BEGIN Reading text

So I got appreciated today. I wish it never happened. We were all sat down in the conference room to listen to a six minute taped message from my boss’s boss’s boss’s boss’s boss. The main points of his message?

1. We need to save money
2. We need to get new customers
3. You all need to appreciate each other more
4. We can only accomplish our goals if you all work together
5. This company is really about you

I would’ve burst out laughing if my boss weren’t right there. Ironically, earlier in the day I had mentioned the movie “In Good Company” to some co-workers because of the scene where Dennis Quaid questions the CEO on the nonsensical phrases and buzzwords and meaningless entreaties in his speech. Something about synergy, I don’t remember the CEO’s speech exactly. My boss sidled right up to my side and I didn’t want to be obvious so I finished what I was saying about the movie. Then I get a pretty similar speech from the boss’s boss’s boss’s boss’s boss. Now you might be thinking, “Yes, but you’re just a cynical employee. You’d never be happy.”

You may be right. I could name a few things that would make me happy. Perhaps a speech with this message:

1. Here are my major priorities
2. Here is how I will find solutions to these priorities
3. Here is where you fit in to that (followed by some division-wide examples)
4. No meaningless slogans!

W. Edwards Deming devotes quite a bit of attention in his book “Out of the Crisis” to meaningless slogans. If you’re a manager, take heed, because Deming was part of the team that taught Japan all it knew. Deming was a genius of industry who could solve all sorts of industrial problems on a high level. He knew that meaningless slogans simply made the worker more frustrated. They would feel that they should attain the goal referred to by the slogan but would find it impossible to do so from their level and would thus feel frustrated. Examples? “You make a safe workplace” or “We drive customer quality” or “Aspire to improve revenue” or “Only you can prevent forest fires”.

END Reading text
BEGIN Input data

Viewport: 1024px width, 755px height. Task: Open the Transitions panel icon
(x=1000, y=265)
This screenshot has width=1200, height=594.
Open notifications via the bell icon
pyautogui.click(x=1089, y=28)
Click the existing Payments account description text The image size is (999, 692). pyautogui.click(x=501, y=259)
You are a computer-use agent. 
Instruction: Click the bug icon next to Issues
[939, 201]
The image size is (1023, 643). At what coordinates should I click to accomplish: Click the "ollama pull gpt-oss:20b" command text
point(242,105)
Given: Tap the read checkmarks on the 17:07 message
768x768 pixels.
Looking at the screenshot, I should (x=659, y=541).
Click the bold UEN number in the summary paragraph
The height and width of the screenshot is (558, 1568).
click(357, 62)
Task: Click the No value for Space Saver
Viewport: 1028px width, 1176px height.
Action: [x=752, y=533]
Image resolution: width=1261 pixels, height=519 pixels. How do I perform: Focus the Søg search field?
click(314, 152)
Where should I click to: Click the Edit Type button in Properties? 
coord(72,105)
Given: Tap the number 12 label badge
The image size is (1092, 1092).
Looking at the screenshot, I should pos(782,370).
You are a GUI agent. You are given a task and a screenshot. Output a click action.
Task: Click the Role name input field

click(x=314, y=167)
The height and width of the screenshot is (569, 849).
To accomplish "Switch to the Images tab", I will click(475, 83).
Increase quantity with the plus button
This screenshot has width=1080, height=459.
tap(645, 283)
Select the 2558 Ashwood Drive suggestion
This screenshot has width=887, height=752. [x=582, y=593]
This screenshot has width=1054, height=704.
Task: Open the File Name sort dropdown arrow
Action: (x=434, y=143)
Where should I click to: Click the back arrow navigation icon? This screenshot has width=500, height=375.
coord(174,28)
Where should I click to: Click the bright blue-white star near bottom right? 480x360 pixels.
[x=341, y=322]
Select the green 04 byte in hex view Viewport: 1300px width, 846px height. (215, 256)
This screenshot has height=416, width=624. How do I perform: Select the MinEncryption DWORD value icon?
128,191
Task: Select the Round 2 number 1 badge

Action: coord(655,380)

END Input data

> _Activity_: Copy the stretch of the workplace-slogans text from "You may be right." through "No meaningless slogans!", word for word.

> _Result below_:
You may be right. I could name a few things that would make me happy. Perhaps a speech with this message:

1. Here are my major priorities
2. Here is how I will find solutions to these priorities
3. Here is where you fit in to that (followed by some division-wide examples)
4. No meaningless slogans!